Recommend: No.
This was a review I didn’t want to write. When something has angered you so deeply, it’s physically hard to recall it. You know that your blood will overheat, your fists will clench, and your eyes will narrow, unable to see anything else.
I fucking hated Tomorrow, and Tomorrow, and Tomorrow.
I hate what this type of book represents. It suggests that people with a niche hobby are freaks. It puts its ‘sperg’ main characters at a deliberate remove from the reader. Woah, this girl codes. How sweet that she also wants friendship and love. We’re not so different from the spergs after all! Except, man, she talks about video games a lot, a bit of a weirdo. I am so glad I spend my time on TikTok, curling my hair and buying $15,000 handbags, it makes my working life so much easier! Yeah, he’s cute but I think he’s married to Kim, hehe.

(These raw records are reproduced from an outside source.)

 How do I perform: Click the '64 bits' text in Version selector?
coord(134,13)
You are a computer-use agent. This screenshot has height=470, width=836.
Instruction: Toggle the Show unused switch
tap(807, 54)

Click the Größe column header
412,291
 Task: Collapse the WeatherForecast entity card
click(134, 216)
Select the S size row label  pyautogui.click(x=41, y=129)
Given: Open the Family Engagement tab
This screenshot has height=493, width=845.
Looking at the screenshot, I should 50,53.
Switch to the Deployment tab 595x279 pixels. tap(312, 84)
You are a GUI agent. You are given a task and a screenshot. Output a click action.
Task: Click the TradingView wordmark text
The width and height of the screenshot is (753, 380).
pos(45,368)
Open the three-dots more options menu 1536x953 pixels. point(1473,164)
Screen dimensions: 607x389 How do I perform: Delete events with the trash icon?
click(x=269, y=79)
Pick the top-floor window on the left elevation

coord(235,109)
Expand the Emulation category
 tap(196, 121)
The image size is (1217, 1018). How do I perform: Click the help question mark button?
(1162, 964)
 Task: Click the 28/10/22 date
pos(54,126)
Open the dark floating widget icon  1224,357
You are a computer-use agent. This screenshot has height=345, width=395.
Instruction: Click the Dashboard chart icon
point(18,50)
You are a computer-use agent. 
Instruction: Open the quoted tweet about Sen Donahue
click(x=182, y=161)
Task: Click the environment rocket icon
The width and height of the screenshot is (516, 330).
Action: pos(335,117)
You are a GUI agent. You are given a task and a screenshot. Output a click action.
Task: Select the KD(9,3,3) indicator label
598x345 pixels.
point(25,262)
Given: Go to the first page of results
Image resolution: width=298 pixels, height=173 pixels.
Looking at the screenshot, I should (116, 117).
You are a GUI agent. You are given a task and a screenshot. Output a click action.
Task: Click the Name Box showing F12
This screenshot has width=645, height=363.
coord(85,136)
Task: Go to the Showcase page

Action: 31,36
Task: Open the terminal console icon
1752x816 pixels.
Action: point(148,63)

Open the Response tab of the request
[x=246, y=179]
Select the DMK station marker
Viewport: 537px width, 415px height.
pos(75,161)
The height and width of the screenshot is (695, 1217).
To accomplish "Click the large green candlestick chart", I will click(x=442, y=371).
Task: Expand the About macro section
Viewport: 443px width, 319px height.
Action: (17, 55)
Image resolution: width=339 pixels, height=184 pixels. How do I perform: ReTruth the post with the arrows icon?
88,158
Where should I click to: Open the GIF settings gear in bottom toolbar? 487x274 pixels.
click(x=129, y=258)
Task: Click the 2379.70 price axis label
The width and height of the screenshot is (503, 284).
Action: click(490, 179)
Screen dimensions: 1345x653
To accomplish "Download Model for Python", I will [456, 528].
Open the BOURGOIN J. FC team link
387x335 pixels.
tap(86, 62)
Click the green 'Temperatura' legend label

I hate that it markets itself as cool. It thinks it has credibility. But I promise you any sperg would think this is a commercialised piece of shit marketed towards middle class women in their forties. It is cultural appropriation of spergs. This is a book written by a normie to be bought by the mass market of normies, starring spergs as the gimmick. It’s The Rosie Project all over again. Oh, I’ve bought five copies to give away as Christmas gifts, I just can’t recommend it enough. It’s one of those books everyone will love. Bullshit. This is the biggest pile of shit you could ever put on a bookshelf. Uck, I can smell it festering on my aunt’s shelf from here.
People who like this book just cannot like books. It’s an oxymoron. It’s a lie.
They like buying things that are popular. They drink out of a Stanley cup and listen to true crime podcasts. They prefer season two of Severance and every film recommendation they give turns out to be a biopic. They keep their LinkedIn updated.
They are the people who you are sat next to at a work event. Bored, waiting between courses, the conversation lulls. You know you shouldn’t – they just declared Challengers their favourite film of the year – but you do anyway: “What have you read recently?”
You have to force every escalating fight/flight response nerve in your body to calm. You can’t kick them in the shins. You are a professional. You must make that smile placid, less acidic. You have another hour next to this person. Desperately try and turn the conversation to their kids; maybe a ski trip to Europe they have planned for the Winter; or if they are younger, a ski trip to Europe they have planned for the Winter. Maybe you can just leave now… There’s a speaker talking up the front but no one would really care…
I didn’t finish Tomorrow, and Tomorrow, and Tomorrow. It clearly wasn’t good for my mental health.